[CRIU] [PATCH 07/10] net: allow to dump and restore more than one network namespace
Andrei Vagin
avagin at openvz.org
Wed Aug 31 15:55:30 PDT 2016
From: Andrei Vagin <avagin at virtuozzo.com>
Restore all network namespaces from the root task and then set
a proper namespace for each task after restoring sockets, because
we need to switch network namespaces to restore sockets.
Each socket has to be created in a proper network namespace.

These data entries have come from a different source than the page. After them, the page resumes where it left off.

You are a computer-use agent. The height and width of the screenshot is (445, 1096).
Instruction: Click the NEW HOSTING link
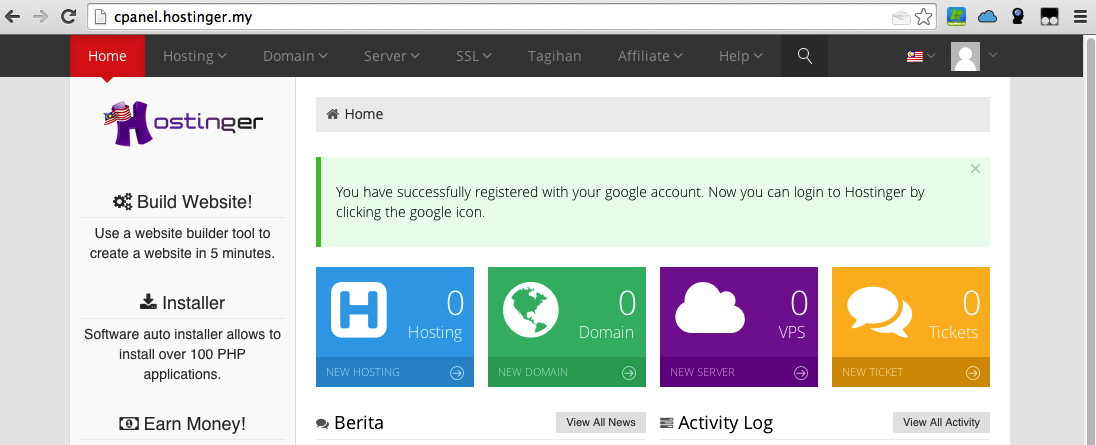tap(363, 372)
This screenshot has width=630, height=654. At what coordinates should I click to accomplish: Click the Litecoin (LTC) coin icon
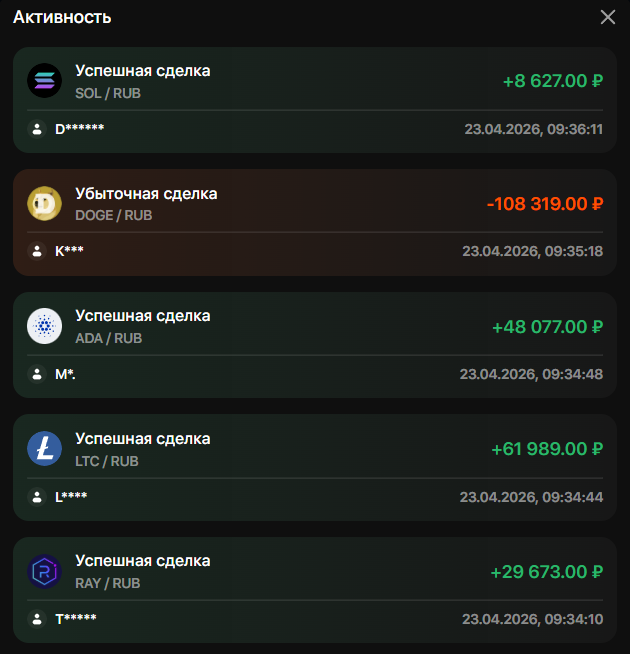pyautogui.click(x=44, y=449)
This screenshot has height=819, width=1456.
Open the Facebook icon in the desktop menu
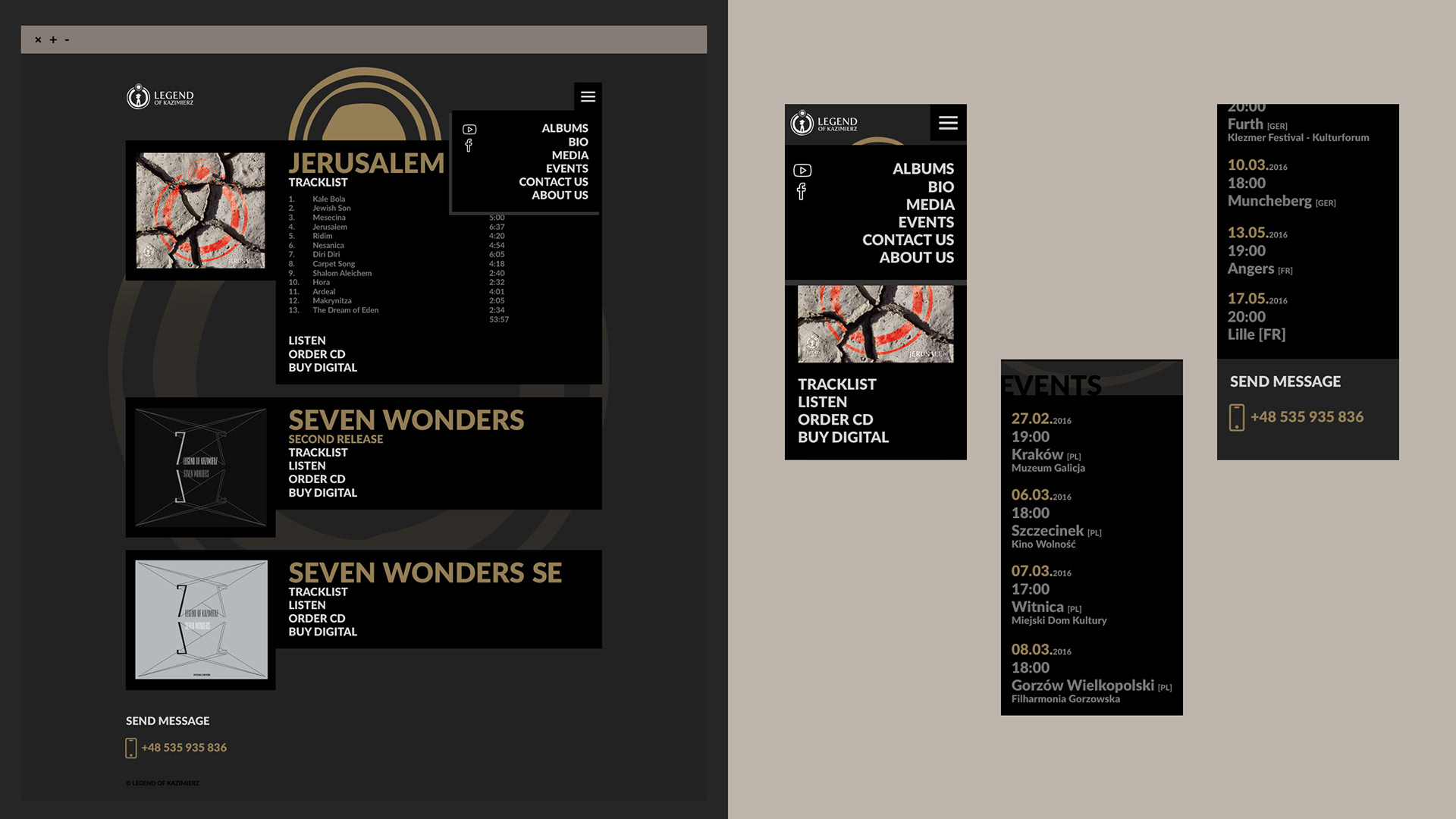pos(469,146)
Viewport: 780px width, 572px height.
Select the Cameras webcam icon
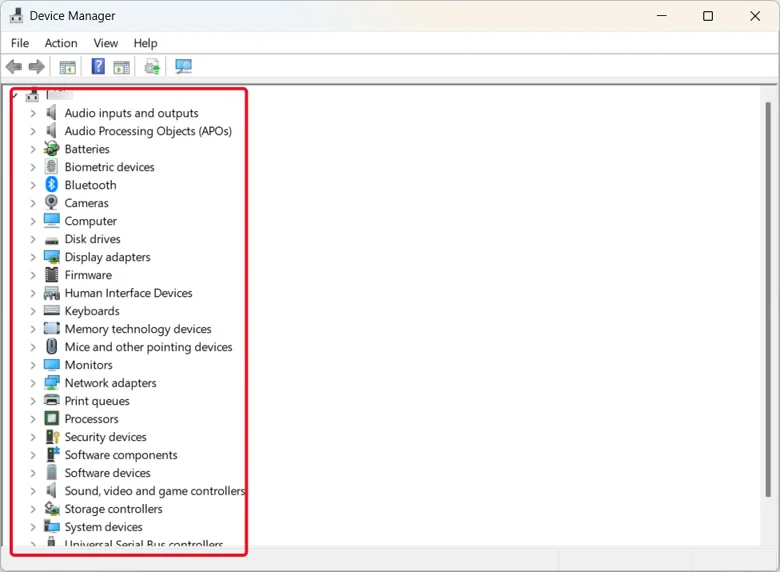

Signed-off-by: Andrei Vagin <avagin at virtuozzo.com>
---
criu/cr-restore.c | 10 ++++
criu/include/namespaces.h | 4 +-
criu/include/net.h | 4 +-
criu/namespaces.c | 6 +--
criu/net.c | 127 +++++++++++++++++++++++++++++++++++++++++++++-
criu/pstree.c | 3 ++
6 files changed, 148 insertions(+), 6 deletions(-)
diff --git a/criu/cr-restore.c b/criu/cr-restore.c
index 0b77fb3..d6ceeb3 100644
--- a/criu/cr-restore.c
+++ b/criu/cr-restore.c
@@ -718,6 +718,9 @@ static int restore_one_alive_task(int pid, CoreEntry *core)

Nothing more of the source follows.